西川「わざとイエロー」問題、厳罰も 

2008.7.23 05:02

 北京五輪日本代表直前合宿(22日、神戸市内)北京五輪男子サッカー日本代表が、五輪本番に向けた合宿をスタートした。

 しかし、正守護神のGK西川周作(22)=大分=が20日の磐田戦(九石ド)で受けたイエローカードについて、自身のブログに「わざともらった」と書き込んだ問題で、Jリーグは西川を23日に東京まで呼び出して事情聴取を行うことを決定。

 24日には壮行試合第1戦・豪州戦(ホムスタ)を控えるというのに、暗雲が漂い始めた。

 北京五輪に向けた最終段階に突入の合宿初日。景気よく波に乗りたいところなのに、異常事態だ。正守護神の西川は23日、午後7時の豪州戦前日公式練習開始までに、合宿地の神戸とJリーグ事務局のある東京の往復を強いられる。

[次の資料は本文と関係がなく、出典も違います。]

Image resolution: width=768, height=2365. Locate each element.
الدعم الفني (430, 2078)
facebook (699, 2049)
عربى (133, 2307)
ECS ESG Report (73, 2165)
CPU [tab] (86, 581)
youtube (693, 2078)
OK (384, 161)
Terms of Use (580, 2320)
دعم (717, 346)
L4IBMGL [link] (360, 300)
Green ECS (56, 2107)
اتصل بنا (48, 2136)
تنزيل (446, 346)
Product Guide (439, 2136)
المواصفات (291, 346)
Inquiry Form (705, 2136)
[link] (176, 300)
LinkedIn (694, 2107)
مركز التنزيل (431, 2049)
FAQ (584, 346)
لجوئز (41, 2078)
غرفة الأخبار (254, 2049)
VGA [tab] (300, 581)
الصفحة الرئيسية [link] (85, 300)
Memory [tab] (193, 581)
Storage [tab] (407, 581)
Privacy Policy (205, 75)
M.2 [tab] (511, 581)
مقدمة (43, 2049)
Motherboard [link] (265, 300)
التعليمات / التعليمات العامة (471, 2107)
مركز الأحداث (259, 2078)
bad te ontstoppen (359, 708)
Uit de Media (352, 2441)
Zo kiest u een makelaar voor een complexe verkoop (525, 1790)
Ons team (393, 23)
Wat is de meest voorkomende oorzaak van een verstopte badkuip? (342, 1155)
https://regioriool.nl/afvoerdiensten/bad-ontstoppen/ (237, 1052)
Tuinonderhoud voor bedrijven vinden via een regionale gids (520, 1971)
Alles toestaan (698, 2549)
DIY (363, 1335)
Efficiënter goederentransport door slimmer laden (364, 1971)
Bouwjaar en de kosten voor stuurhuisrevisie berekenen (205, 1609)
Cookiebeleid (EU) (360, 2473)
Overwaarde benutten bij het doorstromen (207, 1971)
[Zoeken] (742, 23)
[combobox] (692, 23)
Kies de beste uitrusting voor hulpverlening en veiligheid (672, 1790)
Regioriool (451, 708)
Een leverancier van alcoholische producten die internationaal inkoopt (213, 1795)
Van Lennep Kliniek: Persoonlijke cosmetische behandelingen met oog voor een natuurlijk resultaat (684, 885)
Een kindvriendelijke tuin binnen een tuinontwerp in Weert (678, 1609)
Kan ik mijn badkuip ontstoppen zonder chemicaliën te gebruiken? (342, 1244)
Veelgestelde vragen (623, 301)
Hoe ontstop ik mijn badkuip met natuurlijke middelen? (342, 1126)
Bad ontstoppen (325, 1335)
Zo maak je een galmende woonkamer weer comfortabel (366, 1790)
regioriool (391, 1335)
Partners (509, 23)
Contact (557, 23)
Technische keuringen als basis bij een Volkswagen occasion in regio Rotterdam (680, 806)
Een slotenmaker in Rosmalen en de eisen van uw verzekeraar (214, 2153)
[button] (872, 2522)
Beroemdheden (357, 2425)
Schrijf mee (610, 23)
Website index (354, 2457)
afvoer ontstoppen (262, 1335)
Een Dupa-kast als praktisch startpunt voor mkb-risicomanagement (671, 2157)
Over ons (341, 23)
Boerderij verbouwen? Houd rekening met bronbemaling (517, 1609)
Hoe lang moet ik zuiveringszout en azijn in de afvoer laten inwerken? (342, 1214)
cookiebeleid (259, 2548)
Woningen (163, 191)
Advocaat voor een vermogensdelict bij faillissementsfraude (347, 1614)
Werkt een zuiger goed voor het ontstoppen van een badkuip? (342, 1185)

 「Jはフェアプレーの精神でやっている。サッカーくじのこともある。仮に自分の考えで(イエロー)カードを操作しているのであれば大問題」。険しい顔で語ったのはJリーグの羽生英之事務局長だ。西川の“ブログ問題”を重視。「五輪の練習? そんなの関係ない」。あくまで本人と対面しての事情聴取を決めた。大分の溝畑宏社長も上京させる。

 西川はこの日の五輪代表練習に参加後、「軽率だった。たくさんの人に迷惑をかけて反省している。自分の言動に気をつけたい」と猛省の意を示した。しかしJでは聴取内容次第で裁定委員会を開き、Jリーグ出場停止などの“厳罰”を下す可能性もある。

 Jでは今季開幕直後『ブログべからず集』なるブログ作成上の注意本を選手会と共同で作成。選手に配布し、表現などの注意を喚起してきた。鬼武健二チェアマンも「印象は良くない。五輪合宿中? それとこれとは別。けじめはつけないといけない」と厳しい表情を浮かべ、自らも事情聴取に加わる考えがあることを示唆した。

 Jの試合での事案のため、通常なら処分があってもJリーグ内のもの。五輪出場には影響ないとみられる。しかし、反町監督も事態を憂慮。「五輪ではプロ選手というより“公人”の立場の部分も出てくる。言動とも注目を浴びている」と表情を曇らせた。

 日本の正守護神としてはあまりにもお粗末な失態に、西川も「みんなが見ているということ。結果で恩返ししたい」。ピッチで返すことを誓ったが…。不謹慎な言動が反町ジャパンの本番に、影響を及ぼす可能性すら出てきた。